Life. It gets pretty busy, sometimes. Mine certainly hasn't been immune. I just celebrated my one-year anniversary at my wonderful job. I just took in a stray puppy. And I decided to re-dedicate myself to sharing my passion for food. I let myself get burnt-out on blogging, but after my two-month hiatus, I have decided to blog when I feel like it...and not force myself. I'm sure you can understand-- sometimes, when we force ourselves to do something, we lose our passion for it. So, I'm going to just blog occasionally, and see how it goes.
So, three days a week, I work until 8pm. That's totally cool with me since I hate waking up early. But, by the time I get home, it's nearly 8:30 and I'm ready for dinner. I never feel like slaving away for an hour making dinner after I've worked all day, so I've been making a TON of fajitas and wraps lately. This was one such meal.
Veggie fajitas are hella easy, dudes. And quick as can be. Have 10 minutes?

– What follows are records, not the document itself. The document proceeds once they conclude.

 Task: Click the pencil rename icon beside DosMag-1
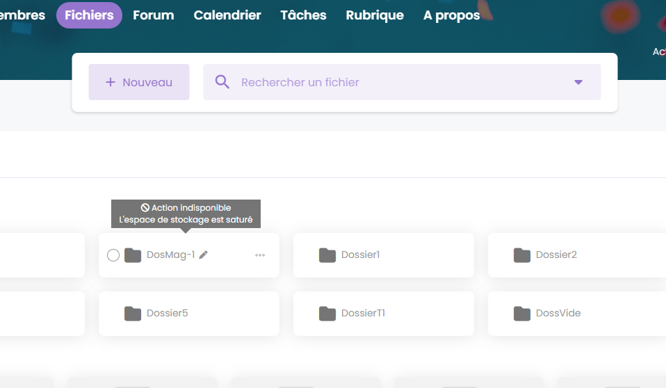[203, 255]
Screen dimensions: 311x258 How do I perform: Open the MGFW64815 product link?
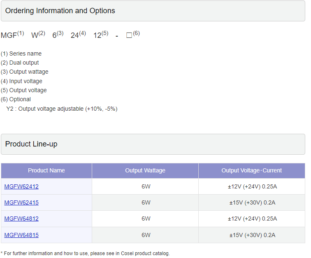(21, 235)

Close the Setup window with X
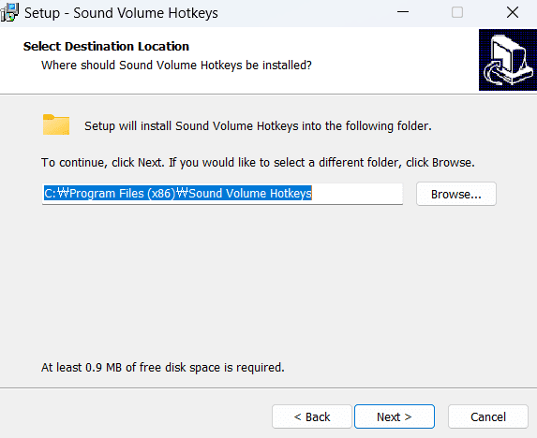point(513,13)
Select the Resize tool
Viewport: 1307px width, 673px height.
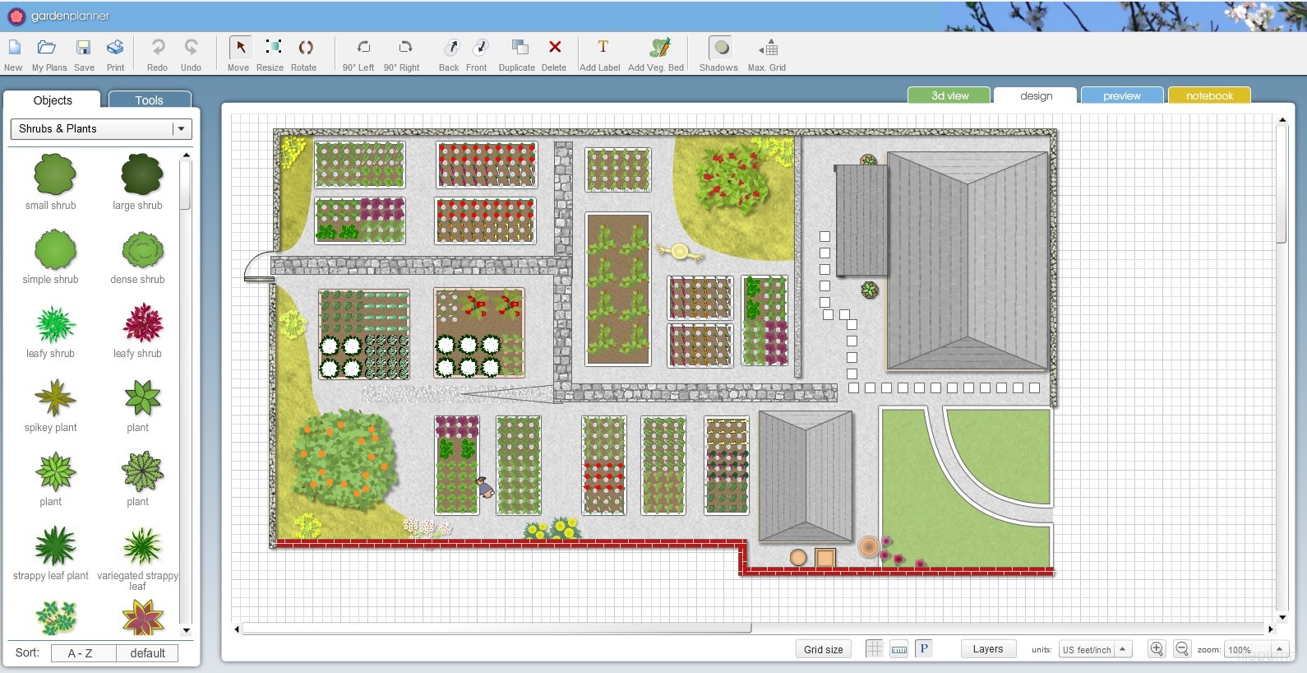point(270,54)
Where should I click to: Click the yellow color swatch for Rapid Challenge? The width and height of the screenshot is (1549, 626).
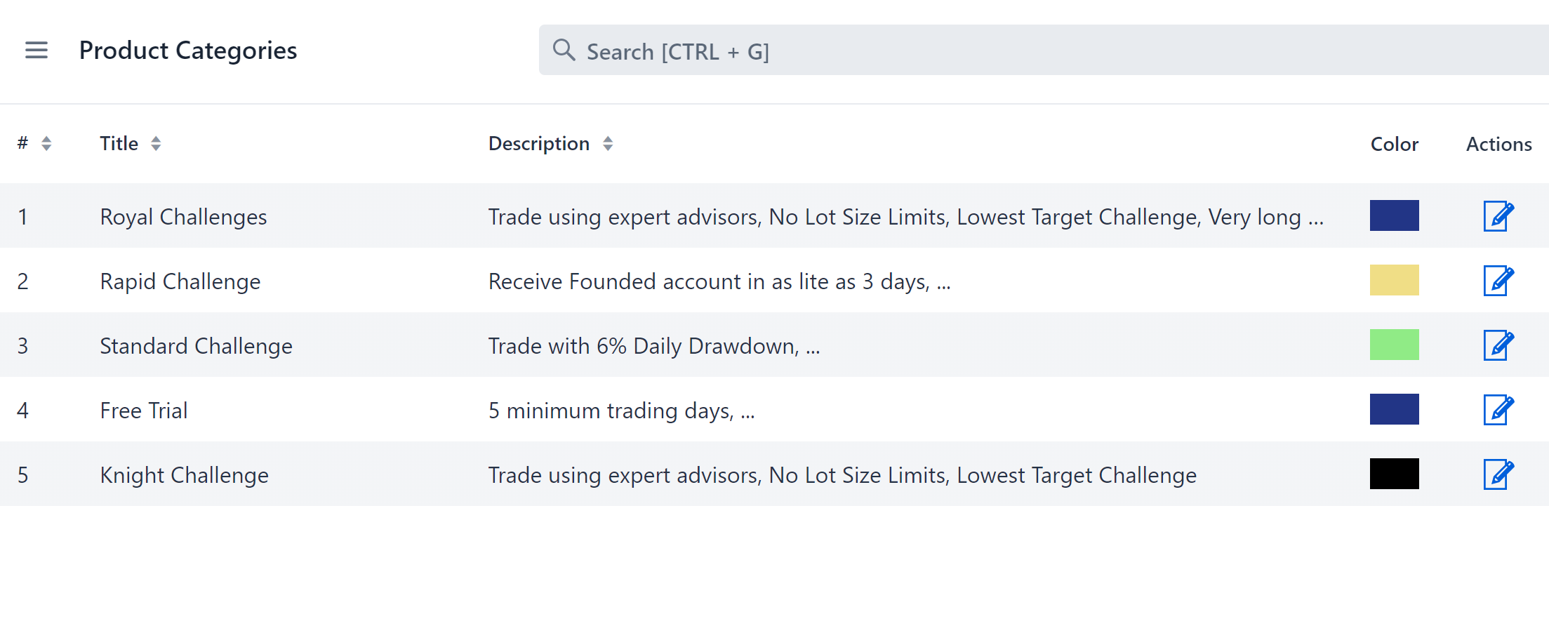tap(1394, 280)
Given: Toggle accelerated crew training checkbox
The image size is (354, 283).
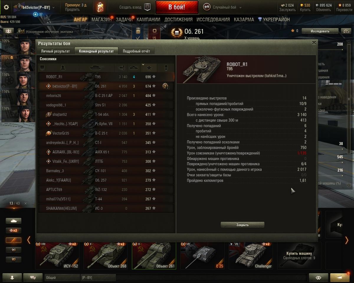Looking at the screenshot, I should click(19, 31).
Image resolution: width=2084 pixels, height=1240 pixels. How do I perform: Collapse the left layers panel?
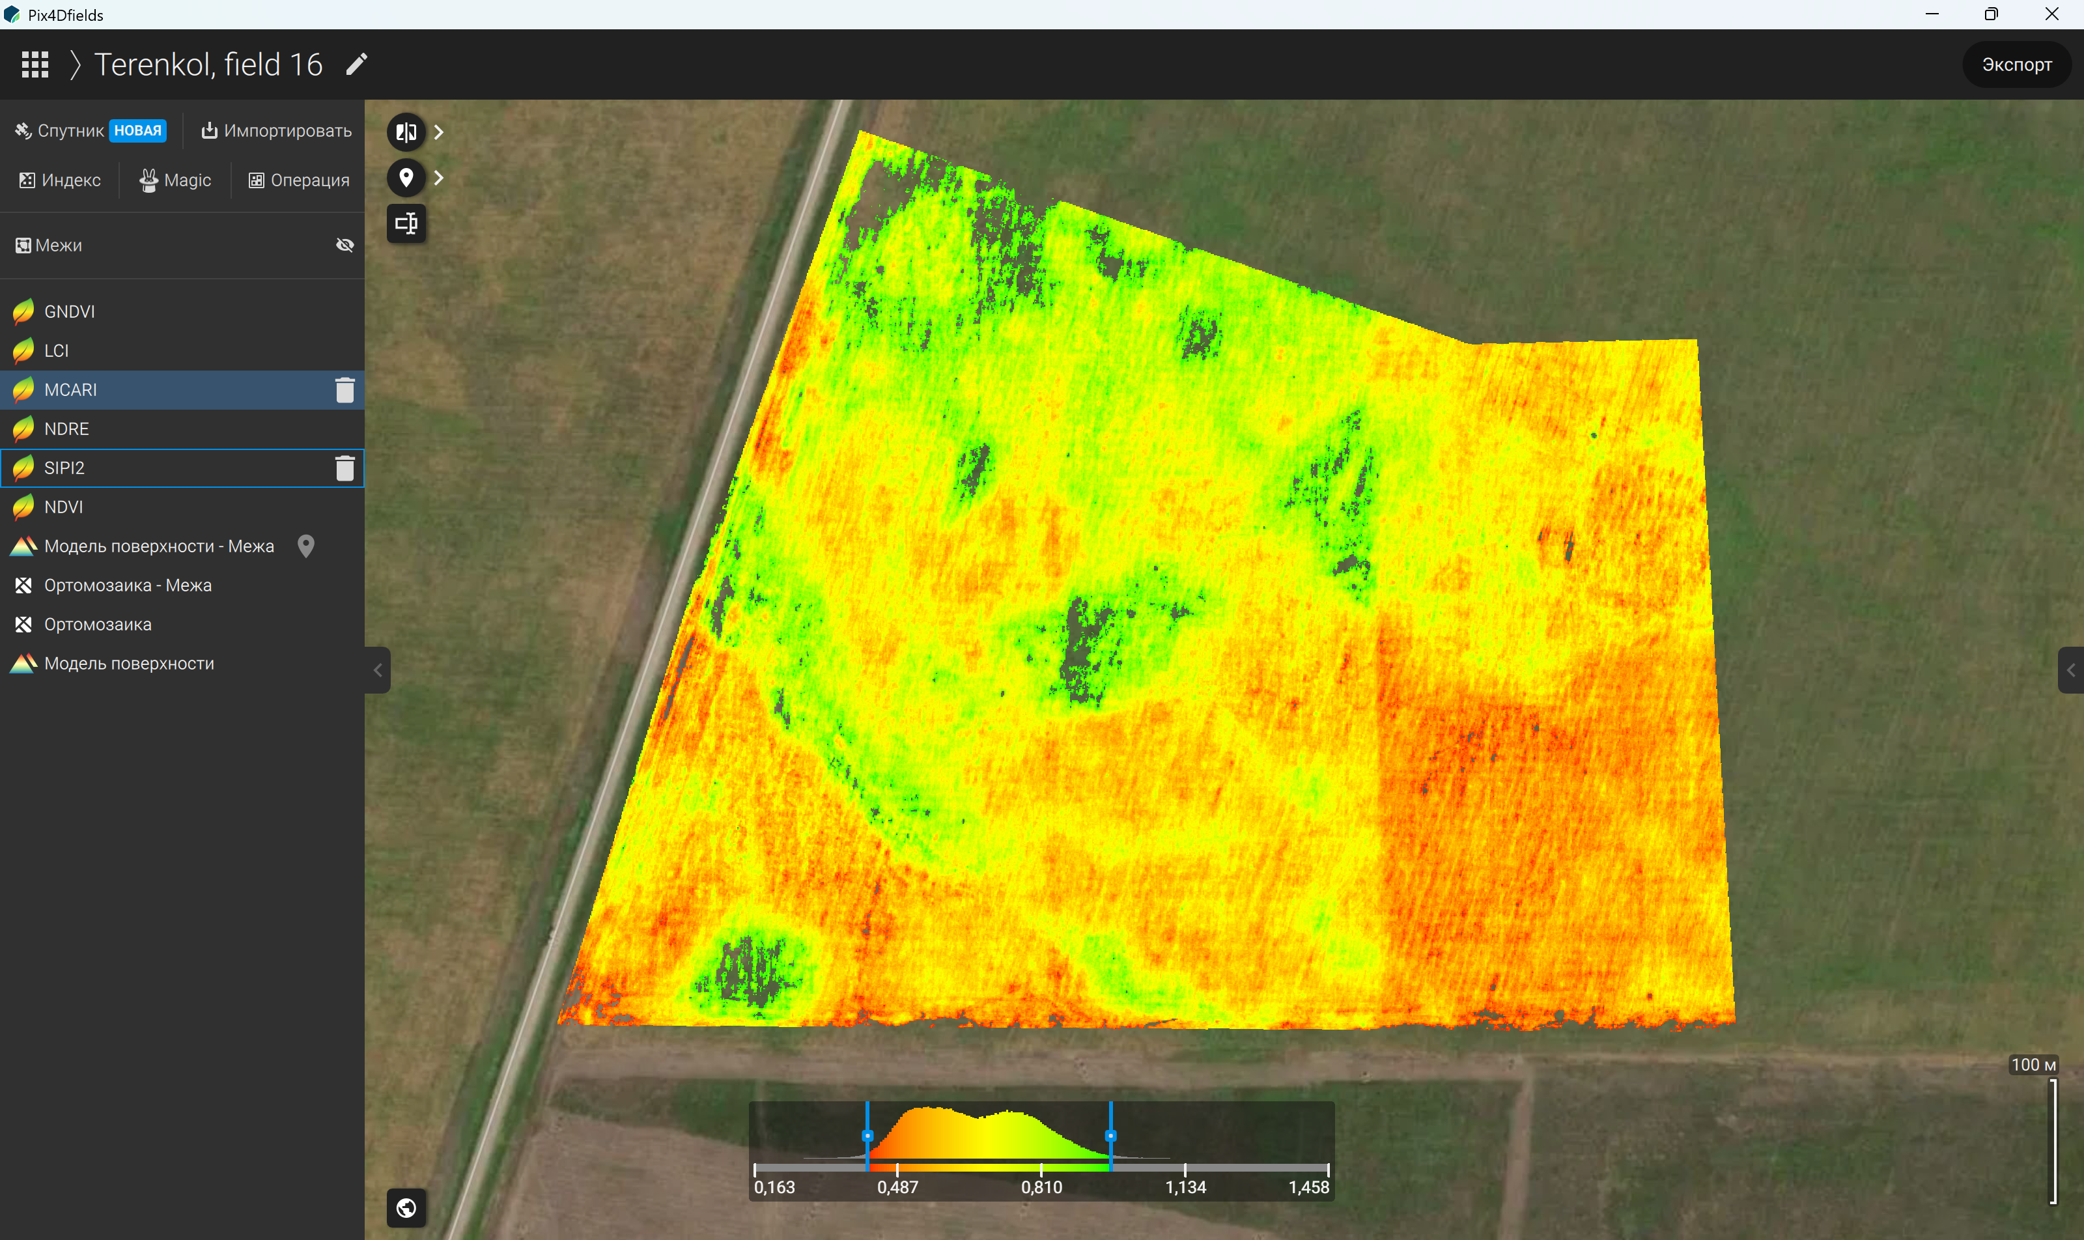(x=378, y=670)
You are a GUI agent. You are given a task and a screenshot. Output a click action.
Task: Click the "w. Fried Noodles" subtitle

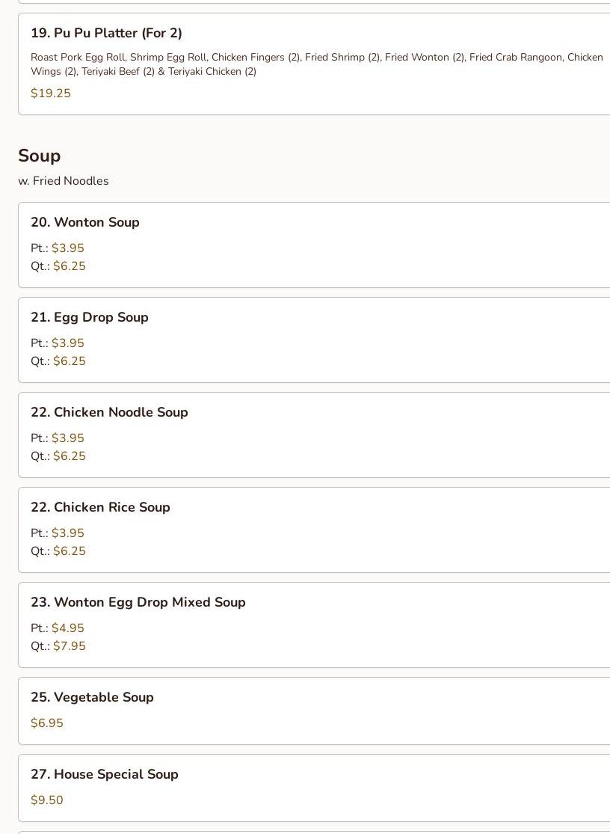(64, 181)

Then you have time to make fajitas for dinner.
What I used:
- 1 medium green bell pepper, sliced
- 1 medium onion, sliced
- 5-6 mushrooms, sliced
- 1 clove garlic, minced
- 1/2 tsp smoked paprika
- 1 TB taco seasoning (I make my own blend)
- 1 1/2 tsp coconut oil
- salt and pepper
- juice of 1/2 lime (FRESH! Not bottled)
- fresh cilantro (optional, but very highly recommended)
- homemade guacamole (avocado, tomato, onion, cumin, splash of lime juice)
- 2 large tortillas
- Heat oil in a skillet over medium-high heat.
- Once hot, add bell pepper and onion. Cook, stirring occasionally for 5 minutes. Then add the mushroom, garlic, spices, salt and pepper. Cook until the veggies are all cooked through - about 4 minutes.
- Pour the lime juice over the veggies and give it a good stir. Cook about 1 minute more.Your veggies should be cooked through and everything is ready.
- Top a tortilla with about half of the veggies, some cilantro, and some guacamole and you're ready to roll.